O prof. Sebastião Ferreira, tornou-se pelo seu diamantino carácter numa das figuras mais distintas de Faro, não só pela dedicação à educação das crianças, como particularmente com a situação económica e profissional dos seus colegas, de cujo desempenho dependia a formação intelectual e social das gerações futuras. Por essa razão foi convidado a participar nos corpos gerentes da Mutualidade Popular de Faro, que ajudara a fundar, e que era uma espécie de montepio dos professores primários. A essa brilhante instituição, que ainda hoje existe, prestou assídua colaboração, devendo-se-lhe os mais valiosos e relevantes serviços.
O seu carácter bondoso e afável, as suas atitudes de constante e discreta benemerência, não lhe deixavam ter rivais nem inimigos, criando à sua volta uma verdadeira onda magnética de empatia social. A bem dizer toda a sociedade farense da primeira metade do século XX, tinha pelo Prof. Sebastião Ferreira, uma profunda amizade, verdadeira estima e grande consideração.

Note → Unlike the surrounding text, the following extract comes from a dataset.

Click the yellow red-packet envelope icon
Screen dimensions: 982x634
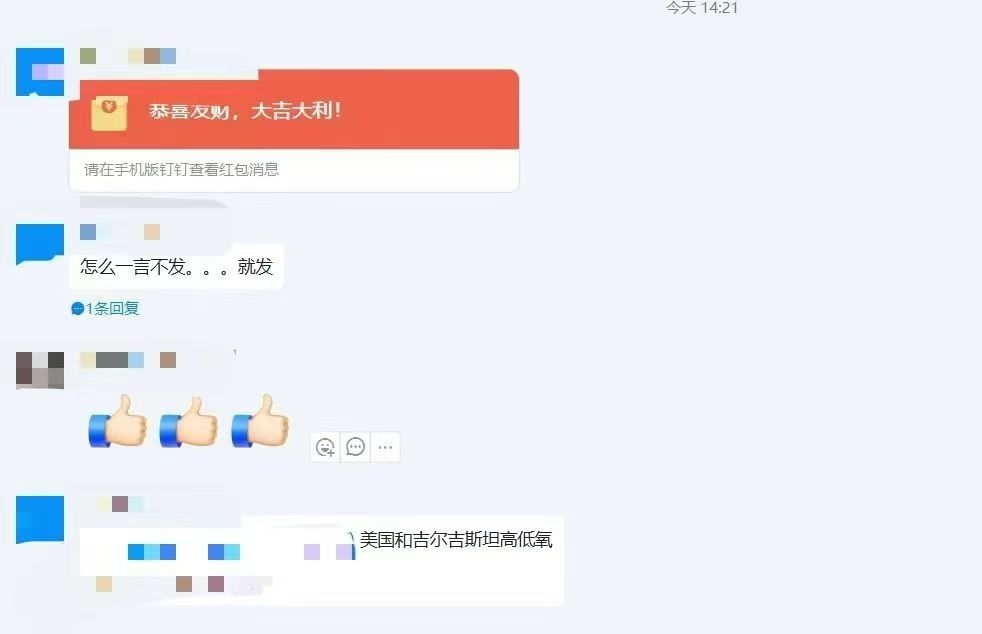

Foi casado com D. Maria da Piedade Ferreira, de quem teve duas filhas, duas notáveis mulheres do seu tempo, que ainda tive o prazer de conhecer pessoalmente, refiro-me à Dr.ª Noémia Ferreira Nabais, ilustre médica que exercia clínica em Lisboa, casada com o não menos famoso Dr. Faustino Vidal Nabais; e à Dr. Nídia Ferreira Neto, advogada de sólida formação intelectual e cidadã da mais rara sensibilidade cultural, que foi delegada do Instituto Maternal do Algarve, casada com João da Silva Neto, um dos mais ricos proprietários do Algarve, que foi vereador da Câmara de Faro e director da Companhia de Pescarias do Algarve, da qual era um dos principais accionistas. O seu filho, o Dr. João Manuel Ferreira Neto, foi um dos mais prestigiados funcionários superiores da TAP, falecido no declinar deste século, poucos meses depois da morte da sua querida mãe, cidadã das mais ilustres de Faro.
Jardim Manuel Bivar, cerca de 1940

Vem a talhe de foice lembrar que a residência de Sebastião Ferreira e a vastíssima propriedade onde nasceu a Dr.ª Nídia Neto foram expropriadas pelo Estado, e por ínfimo valor, nos conturbados anos do pós “25 de Abril”, para nela se erigir o Instituto Politécnico de Faro, depois transformado em Campus da Penha da actual Universidade do Algarve. A casa apalaçada que hoje se encontra junto à avenida de acesso à estrada de Olhão, estava anteriormente situada nas imediações da actual Escola Superior de Tecnologia.